X-rays include a skeletal survey. Punched-out lytic lesions or diffuse osteoporosis is present in 80% of cases. Radionuclide bone scans usually are not helpful. MRI can provide more detail and is obtained if specific sites of pain or neurologic symptoms are present.
Bone marrow aspiration and biopsy are done and reveal sheets or clusters of plasma cells; myeloma is diagnosed when > 10% of the cells are of this type. However, bone marrow involvement is patchy; therefore, some samples from patients with myeloma may show < 10% plasma cells. Still, the number of plasma cells in bone marrow is rarely normal. Plasma cell morphology does not correlate with the class of immunoglobulin synthesized. Chromosomal studies on bone marrow may reveal specific karyotypic abnormalities in plasma cells associated with differences in survival.

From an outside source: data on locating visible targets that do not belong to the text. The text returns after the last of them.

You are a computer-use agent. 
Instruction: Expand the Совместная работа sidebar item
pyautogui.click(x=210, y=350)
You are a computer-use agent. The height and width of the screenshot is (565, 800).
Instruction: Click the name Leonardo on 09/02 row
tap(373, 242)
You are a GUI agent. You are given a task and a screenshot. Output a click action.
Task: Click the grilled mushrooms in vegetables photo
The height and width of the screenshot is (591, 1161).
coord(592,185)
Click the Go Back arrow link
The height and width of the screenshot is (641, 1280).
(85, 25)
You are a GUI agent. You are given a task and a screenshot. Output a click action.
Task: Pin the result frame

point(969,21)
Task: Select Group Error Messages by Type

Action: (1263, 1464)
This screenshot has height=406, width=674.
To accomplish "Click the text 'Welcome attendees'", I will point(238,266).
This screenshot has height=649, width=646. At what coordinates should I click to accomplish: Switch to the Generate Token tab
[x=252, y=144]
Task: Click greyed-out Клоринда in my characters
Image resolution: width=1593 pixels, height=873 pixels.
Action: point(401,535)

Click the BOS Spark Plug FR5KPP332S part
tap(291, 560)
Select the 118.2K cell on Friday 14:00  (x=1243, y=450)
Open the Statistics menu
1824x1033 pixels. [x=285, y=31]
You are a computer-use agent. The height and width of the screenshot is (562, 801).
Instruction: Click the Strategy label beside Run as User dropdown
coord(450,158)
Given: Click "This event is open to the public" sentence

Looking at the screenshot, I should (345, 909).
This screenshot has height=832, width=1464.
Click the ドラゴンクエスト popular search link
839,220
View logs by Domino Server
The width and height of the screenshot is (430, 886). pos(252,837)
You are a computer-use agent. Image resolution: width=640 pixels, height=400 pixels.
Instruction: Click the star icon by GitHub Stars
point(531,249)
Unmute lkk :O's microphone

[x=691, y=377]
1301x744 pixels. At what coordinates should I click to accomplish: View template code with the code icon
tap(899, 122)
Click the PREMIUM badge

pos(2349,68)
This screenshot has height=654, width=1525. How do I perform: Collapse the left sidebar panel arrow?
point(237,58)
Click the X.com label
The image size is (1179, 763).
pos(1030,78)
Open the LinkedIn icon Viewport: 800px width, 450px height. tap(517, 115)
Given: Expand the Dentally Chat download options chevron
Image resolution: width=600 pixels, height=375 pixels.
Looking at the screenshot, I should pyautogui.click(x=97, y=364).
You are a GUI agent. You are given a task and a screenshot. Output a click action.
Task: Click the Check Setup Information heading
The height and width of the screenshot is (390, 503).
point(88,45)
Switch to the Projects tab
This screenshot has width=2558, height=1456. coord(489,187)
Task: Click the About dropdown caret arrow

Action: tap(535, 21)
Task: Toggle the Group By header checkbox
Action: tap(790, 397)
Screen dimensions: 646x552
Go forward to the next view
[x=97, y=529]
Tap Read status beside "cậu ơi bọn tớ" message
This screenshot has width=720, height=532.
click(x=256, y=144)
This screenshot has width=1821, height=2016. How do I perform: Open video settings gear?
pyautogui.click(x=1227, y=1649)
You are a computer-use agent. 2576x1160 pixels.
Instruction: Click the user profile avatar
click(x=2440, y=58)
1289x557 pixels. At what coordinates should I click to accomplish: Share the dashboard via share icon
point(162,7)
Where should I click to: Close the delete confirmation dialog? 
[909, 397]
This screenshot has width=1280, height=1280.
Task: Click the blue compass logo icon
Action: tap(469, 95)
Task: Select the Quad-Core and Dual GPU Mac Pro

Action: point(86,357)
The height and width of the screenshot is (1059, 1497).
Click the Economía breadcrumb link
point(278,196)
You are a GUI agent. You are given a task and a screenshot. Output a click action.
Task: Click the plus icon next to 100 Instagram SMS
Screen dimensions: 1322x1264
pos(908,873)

In patients without serum M protein, myeloma is indicated by Bence Jones proteinuria > 300 mg/24 h, osteolytic lesions (without evidence of metastatic cancer or granulomatous disease), and sheets or clusters of plasma cells in the bone marrow.
Prognosis
The disease is progressive and incurable, but median survival has recently improved to > 5 yr as a result of advances in treatment. Unfavorable prognostic signs at diagnosis are lower serum albumin and higher β2-microglobulin levels. Patients presenting with renal failure also do poorly unless kidney function improves with therapy.
Because multiple myeloma is ultimately fatal, patients are likely to benefit from discussions of end-of-life care that involve their doctors and appropriate family and friends. Points for discussion may include advance directives, the use of feeding tubes, and pain relief.
Treatment
Treatment of myeloma has improved in the past decade, and long-term survival is a reasonable therapeutic target. Therapy involves direct treatment of malignant cells in symptomatic patients and the treatment of the complications. Asymptomatic patients probably do not benefit from treatment, which is usually withheld until symptoms or complications develop. However, patients with evidence of lytic lesions or bone loss (osteopenia or osteoporosis) should be treated with monthly infusions of zoledronic acid or pamidronate to reduce the risk of skeletal complications.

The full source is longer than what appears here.